Robert Corfou: Moi, je trouve que c’est vraiment regrettable que monsieur Schäfer avec l’expérience qu’il a, ne s’est pas entouré de personnes qui pourraient apporter certaines orientations pour la bonne marche de l’équipe nationale. Par exemple, aller filmer les matches de nos adversaires, demander et voir les matches de préparation et amicaux. Je crois que le Bénin, la Libye et la Côte d’Ivoire ont eu des matches de préparation la semaine dernière ! Il n’y a que le Cameroun qui n’a pas de matches ! Pourtant, la Dtn, avec la cellule administrative, nous, on pouvait s’occuper de ça ! Vous allez dans tous les pays, l’équipe nationale est rattachée à la Dtn.
Voyez-vous, l’entraîneur Domenech en France, c’est le directeur technique national qui a demandé que ce soit lui. Il faut qu’ils comprennent qu’il y a une Dtn qui a des responsabilités. Et pour les Lions indomptables, j’estime qu’on peut apporter certaines choses à Schäfer et que c’est lui qui décide. Personnellement, je peux lui apporter beaucoup de choses dans les observations, dans la manière d’évoluer, dans les responsabilités au poste. Parce qu’on peut rester au banc de touche, on voit le match et il y a beaucoup de choses qui sont derrière qu’on ne voit pas. Quand j’étais au Mali, je lui ai fait un rapport détaillé. J’allais voir les équipes. Pourquoi il ne l’a pas fait pour Tunisie 2004 ? Je ne sais pas. Je crois que c’est l’environnement surtout qui perturbe ces relations.

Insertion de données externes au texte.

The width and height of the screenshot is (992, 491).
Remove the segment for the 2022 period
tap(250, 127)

Camfoot.com: Vous voudriez dire que vos consignes ou propositions ne seraient pas prises en compte ?
Robert Corfou: Mes propositions quand j’étais au Mali (Can 2002) ont été prises en compte, et on a gagné. Là, on a été en Tunisie, on n’a pas été visionné une seule fois une ou deux équipes et on a perdu ! Moi, ce que je souhaite c’est que, pour ces éliminatoires Can/coupe du monde 2006, on peut envoyer Robert Corfou ou un autre entraîneur aller observer les autres matches des adversaires des Lions. Voir les points forts, les points faibles et les lacunes des équipes. Ça, c’est le travail professionnel. Mais, s’il veut tout prendre…que voulez-vous que je fasse ? C’est regrettable surtout.

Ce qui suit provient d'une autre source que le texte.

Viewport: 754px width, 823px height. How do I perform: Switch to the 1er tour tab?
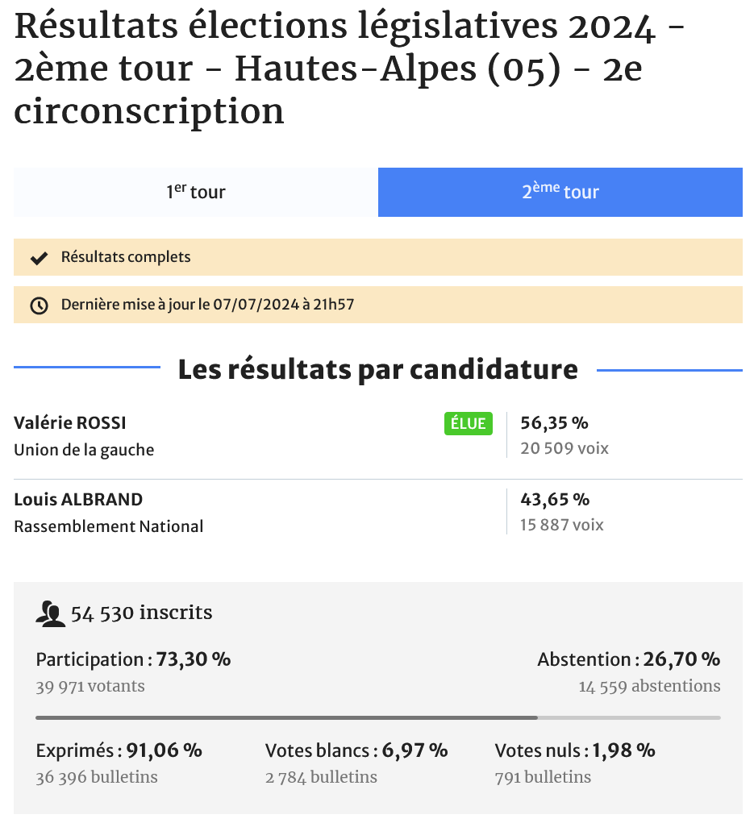click(196, 192)
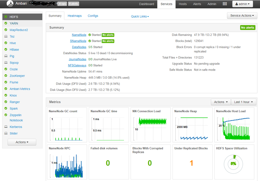Screen dimensions: 260x181
Task: Open the sidebar Actions dropdown button
Action: tap(22, 142)
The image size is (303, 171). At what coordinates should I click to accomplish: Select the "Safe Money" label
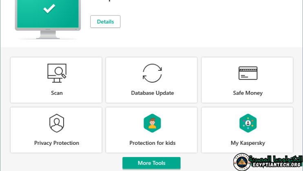pyautogui.click(x=248, y=93)
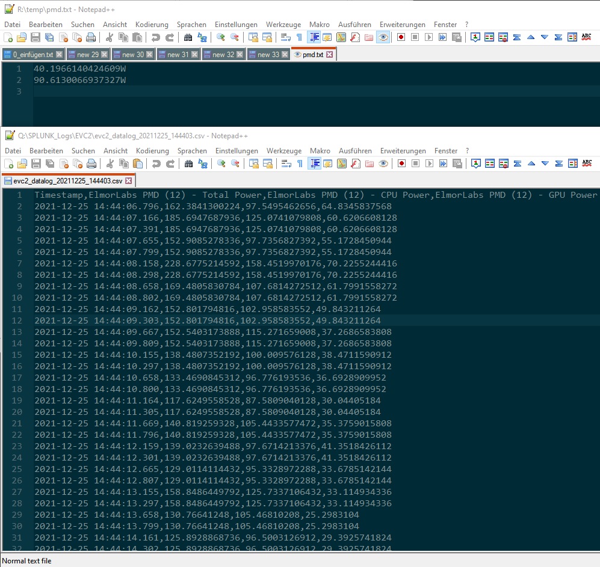Close the new 29 tab

pyautogui.click(x=105, y=55)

Camfoot.com: Parlant de vous-même monsieur le Dtn. Il y a des choses qui se disent sur votre statut au Cameroun notamment sur votre salaire. IL se dit que vous accumuleriez plusieurs mois d’arriérés de salaire ou que vous ne serriez pas payé du tout. Qu’en est-il exactement ?
Robert Corfou: Vous voyez bien que sans salaire, je peux quand même travailler. Puisque vous le dîtes, moi, je n’ai rien dit. Je n’ai rien dit du tout si j’avais mon salaire ou pas ! J’estime que j’ai confiance en ce pays, financièrement. Eux, ils sont venus me chercher ; je n’ai pas fait une demande pour être là. Donc, au niveau de mon salaire, ils ont quand même un peu de retard.

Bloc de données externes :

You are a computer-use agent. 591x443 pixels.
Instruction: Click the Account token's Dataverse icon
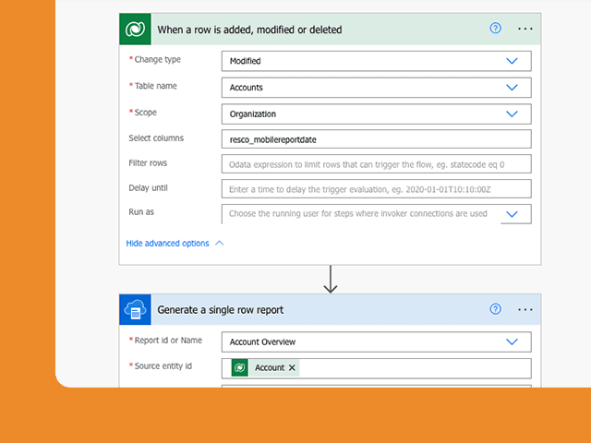coord(240,367)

Camfoot.com: Ça veut dire que vous êtes payé quand même non ?
Robert Corfou: On arrive à être payé.
Camfoot.com: Pour terminer, quel regard avez-vous sur la nouvelle formule à deux poules du championnat national de D1 qui est expérimentée cette saison ?
Robert Corfou: Écoutez, cette nouvelle formule…Je pense qu’il doit y avoir de très bonnes choses là dedans. Il doit y avoir de mauvaises aussi. Il faut faire une analyse totale à la fin de la saison. Pour le moment il serait à mon avis inopportun de porter quelconque jugement et dire que c’est mauvais ! C’est impossible. J’estime qu’il faudrait optimiser les idées qui pour le bien du championnat. Faire passer du mauvais au bon championnat. On va tirera donc les enseignements à la fin du dit championnat.